Je poussai la porte de la taverne et entra m'asseoir. Il y avait du monde mais pas mes amis, ils n'étaient pas encore arrivés. Résolument tournée vers la fenêtre, je sentais le regard peu discret du tavernier s'attarder sur ma personne, s'appesantir sur les plis de ma robe, remonter lentement jusqu'à mes cheveux longs et dorés, que je sentais nus, brusquement, sans mon voile qui les recouvrait d'ordinaire. Tendue, je m'était figée dans une moue un peu hautaine, le menton relevé, la mâchoire serrée, les yeux grands ouverts et fixés sur le désordre apparent qui semblait régner ici lieu. Le tavernier s'approcha et me demanda si je voulais boire quelque chose. Je pris une verveine. je m'étais mise à la tisane ces derniers jours sur les conseils du médecin. Il revint avec une tasse fumante, dun geste gracieux et habile, je sortis ma bourse de ma besace et pris suffisamment de quoi le satisfaire puis je mélangeai distraitement la mixture de ma petite cuillère tout en le remerciant. Soudain Falkor se posa sur le rebord de la fenêtre avec un pli accroché à l'une de ses pattes. Je m'approchai de la fenêtre, l'ouvrit et retira la missive des pattes du corbeau. Cela venait de Mandra.
Expéditeur : Mandra.gore de K
Date d'envoi : 28/08/1461 - 15:44:23
Titre : On repart !
Lyne,
Tu es là, en voilà une excellente nouvelle !
Tu ne vas guère te reposer car nous partons par la diagonale vers Mende!
Je vais tenter de faire ce que j'aurai du depuis bien longtemps!
Keena est toujours à Muret
En"plongeant" ainsi vers le sud on devrait se croiser vu que nous on bougera tous les jours alors qu'elle est loin de le faire.... ainsi on foulera peut être bien ensemble le sol provençal....
L'avenir se dessine !
A très vite à ce soir j'espère ma chère amie !
Mandra
Je poussai un profond soupir, le repos pour moi, n'est pas pour maintenant hélas ! mais il fallait que j'explique à Mandra, oui il fallait que je lui parle des recommandations du médecin à Montmirail. Tout allait trop vite...

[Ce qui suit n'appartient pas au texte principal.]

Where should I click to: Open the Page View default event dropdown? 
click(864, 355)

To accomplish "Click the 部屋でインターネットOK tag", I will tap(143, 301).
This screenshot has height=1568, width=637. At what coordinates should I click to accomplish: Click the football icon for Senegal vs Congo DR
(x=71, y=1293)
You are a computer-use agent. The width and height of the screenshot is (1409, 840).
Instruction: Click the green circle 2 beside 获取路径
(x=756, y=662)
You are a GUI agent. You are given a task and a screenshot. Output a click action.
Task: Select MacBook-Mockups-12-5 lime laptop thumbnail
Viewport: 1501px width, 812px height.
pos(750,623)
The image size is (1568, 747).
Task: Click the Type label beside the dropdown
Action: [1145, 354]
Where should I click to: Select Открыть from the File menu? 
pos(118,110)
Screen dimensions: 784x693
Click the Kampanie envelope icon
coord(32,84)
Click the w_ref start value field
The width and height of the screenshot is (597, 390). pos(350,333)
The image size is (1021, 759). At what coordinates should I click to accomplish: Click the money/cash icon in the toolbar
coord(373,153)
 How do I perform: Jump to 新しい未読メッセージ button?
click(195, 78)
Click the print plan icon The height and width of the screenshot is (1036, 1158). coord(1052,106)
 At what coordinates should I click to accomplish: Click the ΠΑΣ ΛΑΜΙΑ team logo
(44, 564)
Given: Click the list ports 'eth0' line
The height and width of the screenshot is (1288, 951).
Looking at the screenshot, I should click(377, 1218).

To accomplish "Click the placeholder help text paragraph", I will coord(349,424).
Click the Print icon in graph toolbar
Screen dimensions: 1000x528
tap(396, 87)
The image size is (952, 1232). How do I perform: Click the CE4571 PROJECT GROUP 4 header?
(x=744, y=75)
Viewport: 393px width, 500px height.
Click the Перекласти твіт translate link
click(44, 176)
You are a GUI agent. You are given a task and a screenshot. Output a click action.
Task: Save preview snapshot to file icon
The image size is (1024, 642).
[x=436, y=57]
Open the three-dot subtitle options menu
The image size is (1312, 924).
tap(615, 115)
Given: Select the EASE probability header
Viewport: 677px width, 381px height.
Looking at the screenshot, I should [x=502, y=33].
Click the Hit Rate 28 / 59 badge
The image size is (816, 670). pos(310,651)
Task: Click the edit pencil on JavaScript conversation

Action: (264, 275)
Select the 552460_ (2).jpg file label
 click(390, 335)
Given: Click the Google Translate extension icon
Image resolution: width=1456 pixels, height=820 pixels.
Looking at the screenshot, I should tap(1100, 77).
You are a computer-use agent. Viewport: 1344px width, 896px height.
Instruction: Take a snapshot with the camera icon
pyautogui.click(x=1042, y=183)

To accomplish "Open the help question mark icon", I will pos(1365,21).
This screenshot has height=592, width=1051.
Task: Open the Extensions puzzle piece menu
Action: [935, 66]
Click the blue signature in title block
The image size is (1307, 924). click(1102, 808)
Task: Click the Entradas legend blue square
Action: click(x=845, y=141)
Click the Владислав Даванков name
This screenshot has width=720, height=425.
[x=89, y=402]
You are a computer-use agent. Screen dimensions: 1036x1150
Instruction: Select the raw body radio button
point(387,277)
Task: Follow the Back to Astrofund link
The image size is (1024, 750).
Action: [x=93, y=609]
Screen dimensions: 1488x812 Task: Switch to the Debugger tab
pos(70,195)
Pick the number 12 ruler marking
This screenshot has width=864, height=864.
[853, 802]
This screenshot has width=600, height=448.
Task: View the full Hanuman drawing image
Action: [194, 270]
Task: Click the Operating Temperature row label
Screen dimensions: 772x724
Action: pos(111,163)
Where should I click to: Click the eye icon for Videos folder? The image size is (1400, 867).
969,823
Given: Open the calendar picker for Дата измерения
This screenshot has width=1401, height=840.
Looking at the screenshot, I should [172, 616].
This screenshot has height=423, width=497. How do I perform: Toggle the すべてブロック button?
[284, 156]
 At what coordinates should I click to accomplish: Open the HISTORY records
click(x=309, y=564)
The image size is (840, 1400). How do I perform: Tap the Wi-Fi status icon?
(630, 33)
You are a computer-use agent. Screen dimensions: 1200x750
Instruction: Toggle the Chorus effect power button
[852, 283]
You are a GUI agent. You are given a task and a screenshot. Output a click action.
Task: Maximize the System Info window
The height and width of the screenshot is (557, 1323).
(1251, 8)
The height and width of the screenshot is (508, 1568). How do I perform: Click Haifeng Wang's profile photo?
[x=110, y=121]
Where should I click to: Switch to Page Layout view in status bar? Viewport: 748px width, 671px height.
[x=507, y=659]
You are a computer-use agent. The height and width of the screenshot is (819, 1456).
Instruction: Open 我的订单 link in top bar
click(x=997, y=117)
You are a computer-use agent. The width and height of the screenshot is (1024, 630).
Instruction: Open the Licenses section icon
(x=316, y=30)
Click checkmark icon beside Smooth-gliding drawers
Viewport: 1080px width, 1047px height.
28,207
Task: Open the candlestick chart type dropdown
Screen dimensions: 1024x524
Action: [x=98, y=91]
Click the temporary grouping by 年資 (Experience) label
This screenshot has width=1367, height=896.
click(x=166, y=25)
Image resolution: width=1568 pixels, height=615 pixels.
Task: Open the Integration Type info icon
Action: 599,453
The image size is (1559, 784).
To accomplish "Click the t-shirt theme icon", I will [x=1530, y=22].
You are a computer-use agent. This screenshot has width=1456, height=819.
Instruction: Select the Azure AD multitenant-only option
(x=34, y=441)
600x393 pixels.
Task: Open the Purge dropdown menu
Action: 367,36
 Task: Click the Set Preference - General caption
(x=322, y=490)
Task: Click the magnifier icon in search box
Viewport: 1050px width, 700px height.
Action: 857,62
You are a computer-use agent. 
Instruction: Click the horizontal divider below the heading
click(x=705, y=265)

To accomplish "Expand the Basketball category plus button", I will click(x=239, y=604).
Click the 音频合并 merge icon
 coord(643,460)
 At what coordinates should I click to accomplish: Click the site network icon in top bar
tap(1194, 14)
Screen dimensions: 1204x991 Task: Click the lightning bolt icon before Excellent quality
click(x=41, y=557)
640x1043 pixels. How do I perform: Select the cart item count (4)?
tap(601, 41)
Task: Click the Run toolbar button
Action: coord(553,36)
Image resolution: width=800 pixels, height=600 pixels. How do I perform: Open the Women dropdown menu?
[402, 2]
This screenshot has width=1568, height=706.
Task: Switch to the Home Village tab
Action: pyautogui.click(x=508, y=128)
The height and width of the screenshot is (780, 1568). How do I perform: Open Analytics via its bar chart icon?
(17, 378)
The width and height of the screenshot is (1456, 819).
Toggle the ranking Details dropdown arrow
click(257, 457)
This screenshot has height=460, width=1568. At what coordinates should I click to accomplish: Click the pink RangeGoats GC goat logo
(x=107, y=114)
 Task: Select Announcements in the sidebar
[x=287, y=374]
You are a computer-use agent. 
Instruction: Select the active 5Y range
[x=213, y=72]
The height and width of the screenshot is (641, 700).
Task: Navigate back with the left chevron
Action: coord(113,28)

Comme j'avais un peu de temps devant moi, je décidai d'aller allumer un cierge dans l'église et d'adresser une prière au Très Haut.
Je sortis de la taverne et me mis en route vers l'église. Je poussai la lourde porte, j'entrai, refermai la porte et m'avançai vers l'Autel, je profitai d'être seule, m'agenouillai et me recueillis en récitant le crédo, prière que m'avait enseignée Benoît mon père adoptif.
Citation:Je crois en Dieu, le Très-Haut tout puissant,
Créateur du Ciel et de la Terre,
Des Enfers et du Paradis,
Juge de notre âme à l'heure de la mort.
Et en Aristote, son prophète,
Le fils de Nicomaque et de Phaetis,
Envoyé pour enseigner la sagesse
Et les lois divines de l'univers aux hommes égarés.
Je crois aussi en Christos,
Né de Maria et de Giosep.
Il a voué sa vie à nous montrer le chemin du Paradis.
C'est ainsi qu'après avoir souffert sous Ponce,
Il est mort dans le martyr pour nous sauver.
Il a rejoint le Soleil où l'attendait Aristote à la droite du Très-Haut.
Je crois en l'action divine;
En la Sainte Église Aristotélicienne Romaine, Une et Indivisible;
En la communion des Saints;
En la rémission des péchés
En la vie éternelle.
AMEN
Puis je me relevai et vint m'asseoir au premier rang, attendant que l'office commence, tournant la tête de temps en temps pour voir si quelqu'un arrivait. Je ne sais combien de temps j'étais restée là, je m'étais endormie gagnée par la fatigue. Lorsque je me réveillai, l'église était vide, l'office terminé et le curé sans doute parti. Je sortis de l'église un peu groggy et me dirigeai vers la taverne la plus proche.